Por Luis Otavio Barreto
Paulo Gustavo poderia ter morrido de outra coisa, afinal, morrer é tão natural quanto viver, mas morreu de #COVID-19. Eu tenho um entendimento particular sobre a morte e sobre o momento de morrer e não vou falar sobre isso. Vou falar sobre como a morte de Paulo se torna um evento institucional.
Perdemos, desde o início da pandemia, 412 mil pessoas; gente de tudo que é jeito, o que nos revela que a peste é democrática. Um morador de rua morto por #COVID-19, sem ar, enterrado numa vala, não se diferencia do Paulo, um ator bem sucedido, com recursos que a maioria de nós nem mesmo sabíamos os nomes ou que existissem, como ECMO, por exemplo.
Paulo tinha um marido médico, esteve assistido num dos melhores hospitais do Rio de Janeiro, com uma junta médica extraordinária, tudo custeado pelo dinheiro que foi fruto de seu trabalho.

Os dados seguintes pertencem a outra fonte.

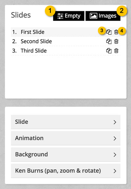The width and height of the screenshot is (131, 189).
Task: Add an Empty slide
Action: (x=69, y=16)
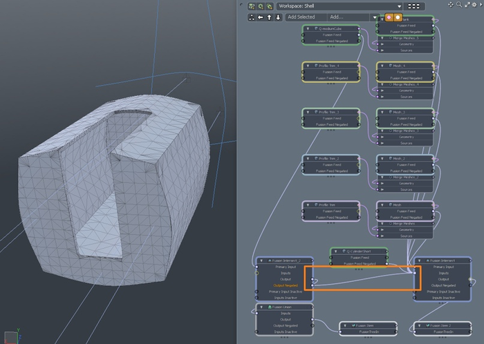Click the magnifier zoom icon
484x344 pixels.
460,5
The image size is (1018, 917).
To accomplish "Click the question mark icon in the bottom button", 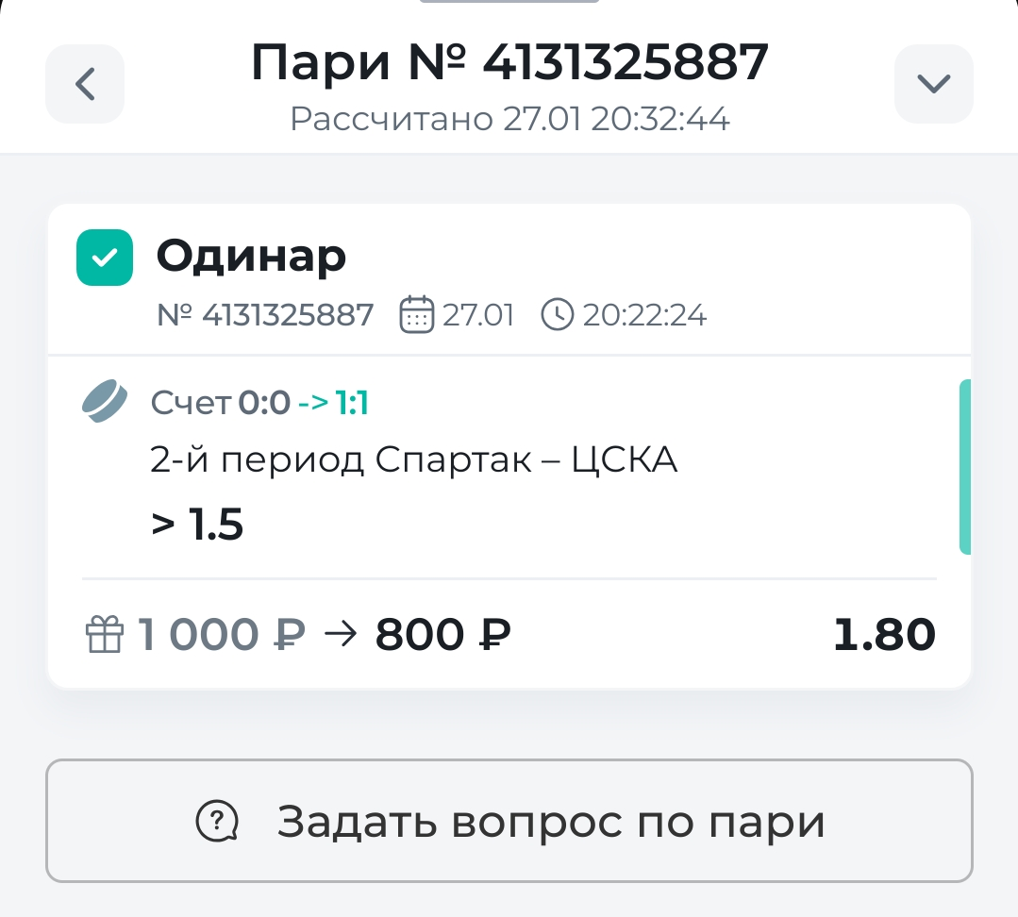I will pos(218,820).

Outros milhares foram cuidados de maneira digna, competente, humana e, muito provavelmente, às raias da exaustão dos médicos e enfermeiros, custeados pelos #SUS. Aliás, um salve cheio de orgulho para o SUS! Milhares se recuperaram. Milhares, assim como Paulo, não. Agora são somente lembranças. A despeito dos sonhos, dos projetos, das interrupções, o destino de cada um foi cumprido de acordo com o que lhes fora reservado pela sorte.

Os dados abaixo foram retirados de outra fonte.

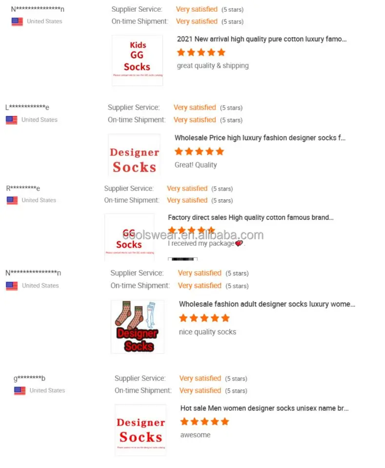Click 'Very satisfied' Supplier Service rating of first review

tap(197, 9)
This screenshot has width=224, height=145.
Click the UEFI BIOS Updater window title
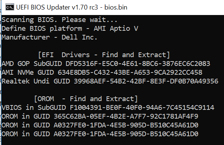pyautogui.click(x=72, y=7)
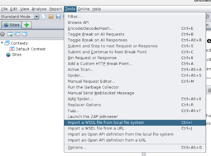Click the Export Context icon
This screenshot has width=211, height=156.
24,34
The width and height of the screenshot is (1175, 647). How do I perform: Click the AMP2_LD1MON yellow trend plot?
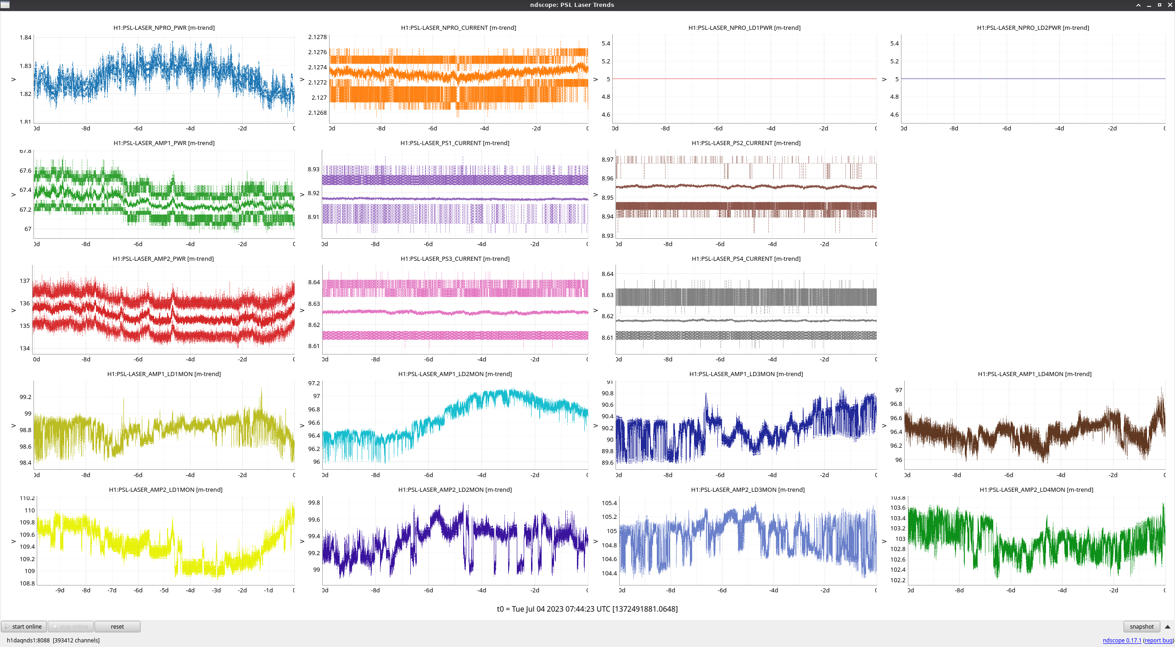pyautogui.click(x=165, y=542)
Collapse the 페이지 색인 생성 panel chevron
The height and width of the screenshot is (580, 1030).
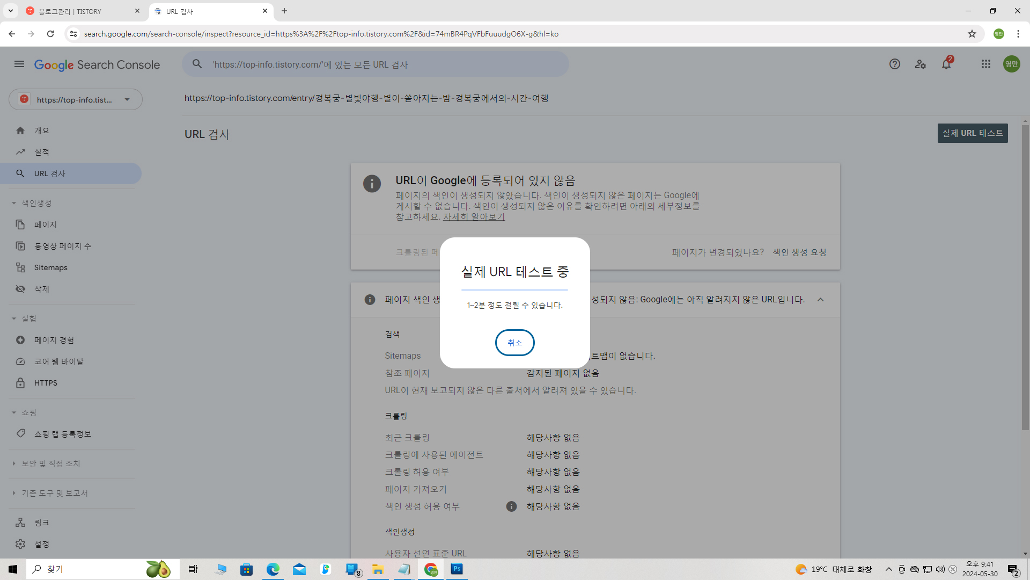point(820,300)
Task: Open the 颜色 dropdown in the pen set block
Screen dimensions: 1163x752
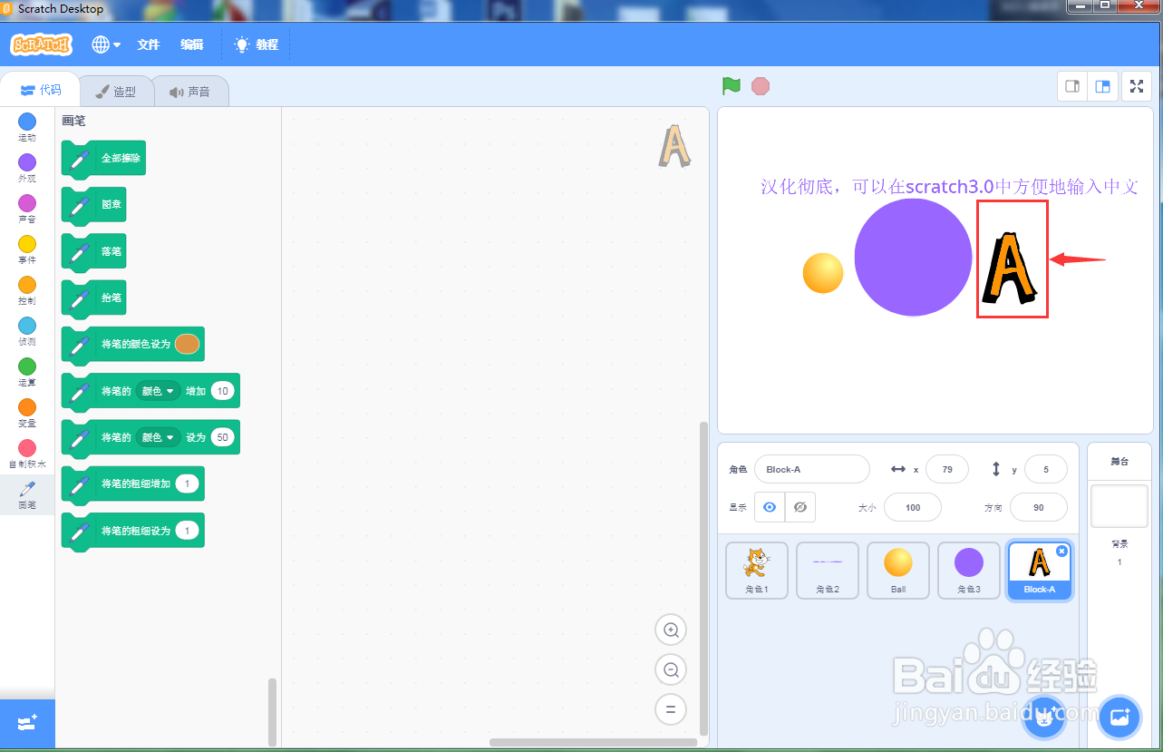Action: tap(160, 436)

A morte de Paulo Gustavo se torna um evento institucional a partir do momento que dá fim a um dos atores mais consagrados e aclamados desse tempo. Um homem mais famoso que Mazzaropi, Dercy Gonçalves ou, até mesmo, Chico Anysio. E cabe dizer que não estamos fazendo termo de comparação entre as competências de cada um ou até mesmo do tempo em que viveram, talvez nem caiba tal comparação, mas ela serve para trazer luz sobre um fato incrível: Paulo era conhecido, e querido, por criancinhas, jovens, adultos e velhos! Era conhecido internacionalmente, a ponto da própria Beyonce homenageá-lo nas redes. Alcançou uma bilheteria recorde, com o hilário e emocionante “Minha Mãe é uma Peça”.

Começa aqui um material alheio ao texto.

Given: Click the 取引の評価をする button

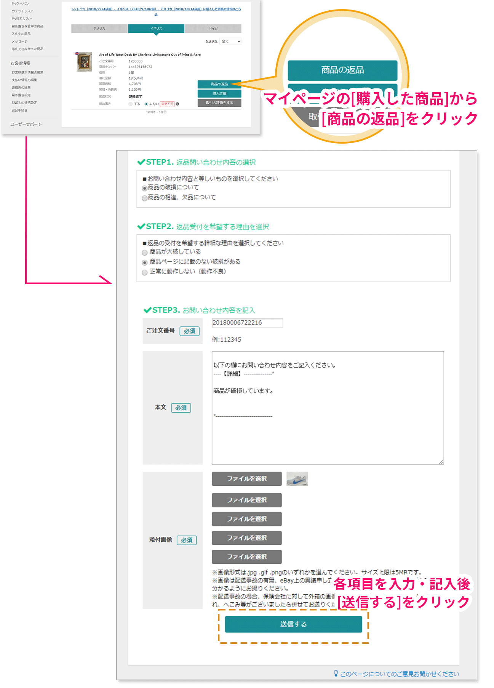Looking at the screenshot, I should coord(219,103).
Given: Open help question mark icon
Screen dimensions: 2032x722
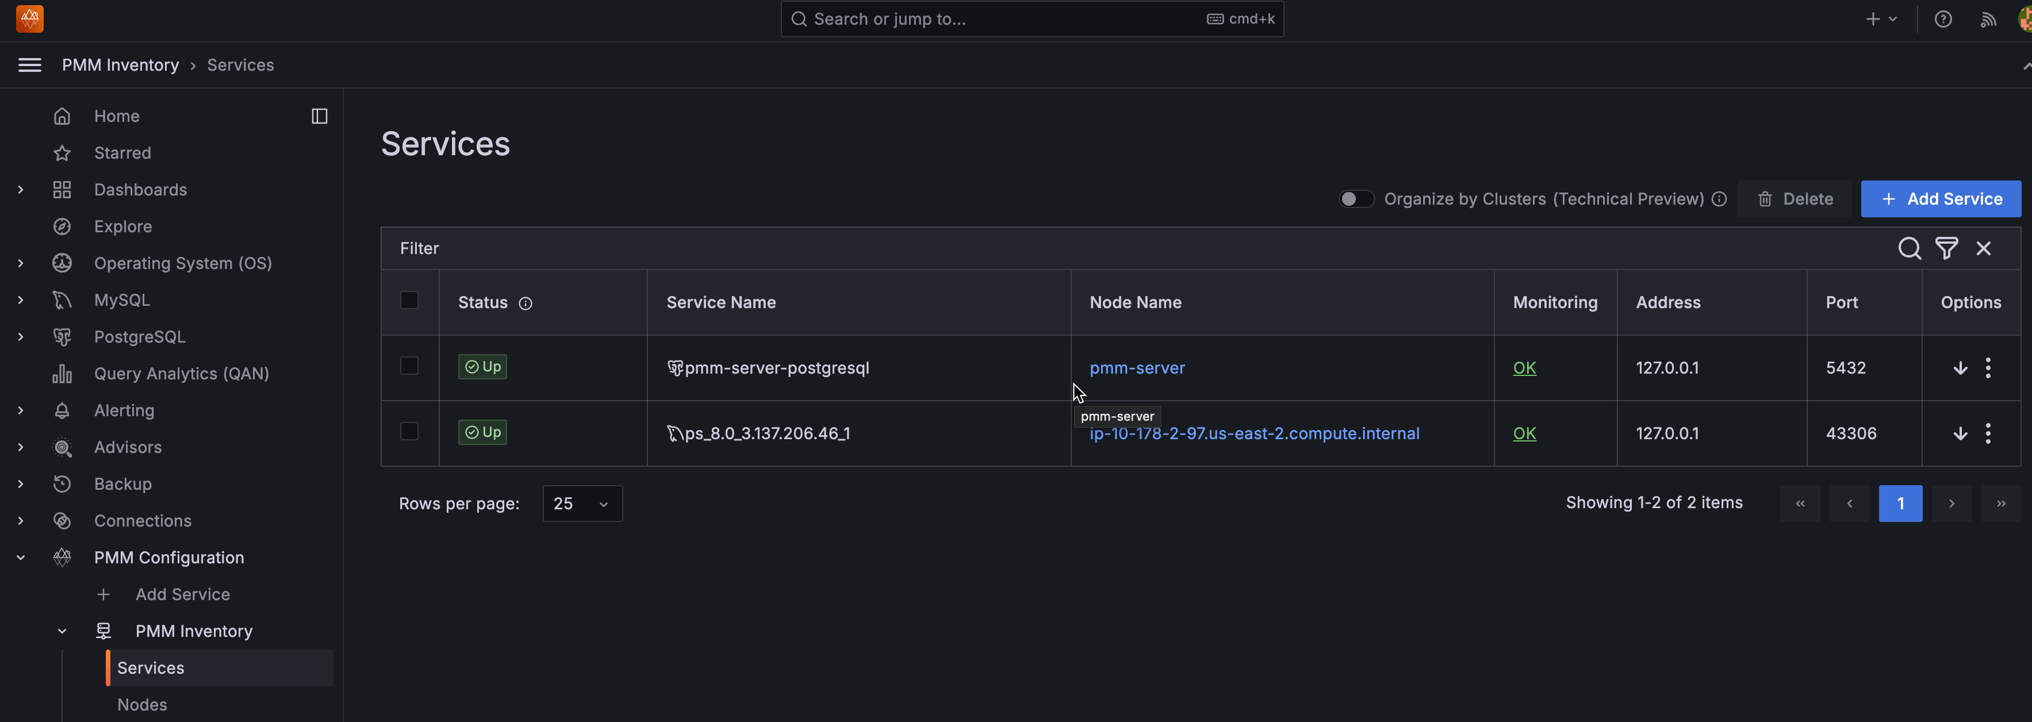Looking at the screenshot, I should pos(1943,19).
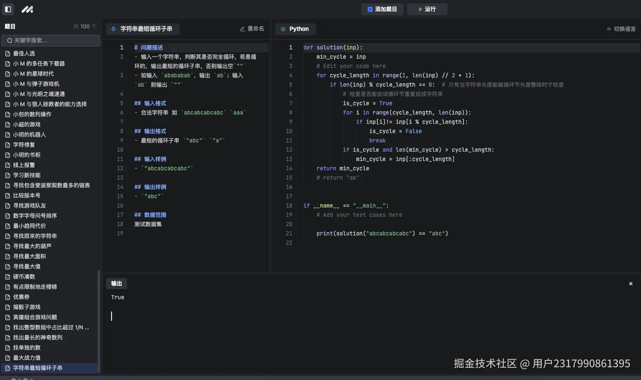The image size is (641, 380).
Task: Click the document icon next to 字符修复
Action: point(7,145)
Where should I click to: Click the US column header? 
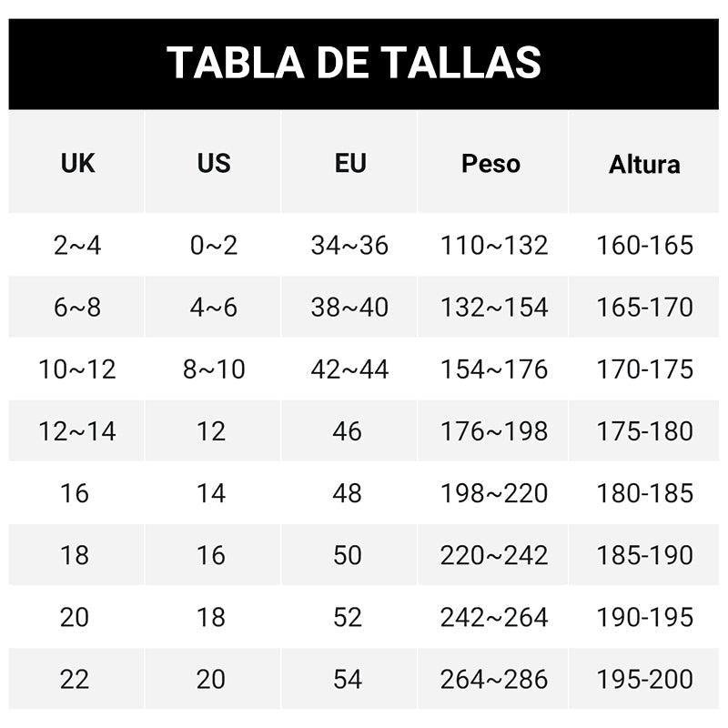(x=214, y=164)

Talvez muitos de vocês não entendam o tamanho do fenômeno revolucionário que foi um homem assumidamente gay, travestido de mulher, encarnar uma mãe – UMA FIGURA SAGRADA no pensamento coletivo – levar para dentro do cinema, milhares de pessoas e, posteriormente, para dentro das casas, através da tv, a ousadia de atuar num país homofóbico e ululante do próprio preconceito.
Paulo, portanto, conseguiu unir em volta de si e de sua atuação, a atenção de todos. Fãs ou não, o cara conseguiu despertar a atenção e o interesse de muita gente. Interesse que se redobrou desde o 13 de março último.
Com a morte de Paulo, aliás, evento com requintes de agonia e sofrimento para a família, amigos e fãs, coisa muito triste mesmo, a imagem que passamos para o mundo, é de que o Brasil está tão fracassado, tão afundado dentro da peste, que nem mesmo, com os recursos mais sofisticados, com toda assistência possível, se é capaz de escapar da contaminação e, eventualmente, da morte.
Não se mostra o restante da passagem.